The prison context is important in weighing the respondent's constitutional claim a broad range of choices that might infringe constitutional rights in a free society fall within the expected conditions of confinement in those lawfully convicted.

A prisoner clinical rehabilitation program which is acknowledge to bear a rational relation to a legitimate penological objective does not violate the privilege against compelled self-incrimination, if the adverse consequences and inmates faces were not participating are related to the program objectives and do not constitute atypical and significant hardships in relation to the ordinary incidence of prison life.

The possible transfer from the medium security unit to a maximum security unit is not intended to punish prisoners for exercising their Fifth Amendment Right rather it is incidental to a legitimate penological reasons.

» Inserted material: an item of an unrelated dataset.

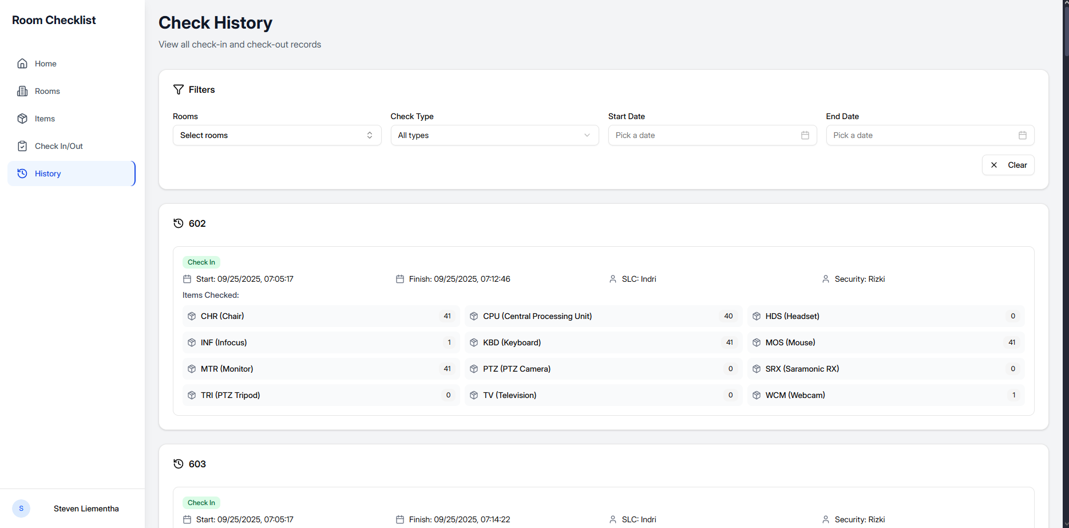Viewport: 1069px width, 528px height.
Task: Click the clock icon next to room 602
Action: point(178,223)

Where the respondent's position to prevail there would be a serious doubt about the constitutionality of the Federal Sexual Offender program which is in many respects comparable to the Kansas' program.

Respondent analysis would also call into question the constitutionality of the downward adjustment of the sentence for acceptance of criminal responsibility.

The Chief Justice and Justices Scalia and Thomas joins this opinion; Justice O’Connor has filed an opinion conferring on the judgment; Justice Stevens has filed a dissenting opinion in which Justices Souter, Ginsburg and Breyer joined.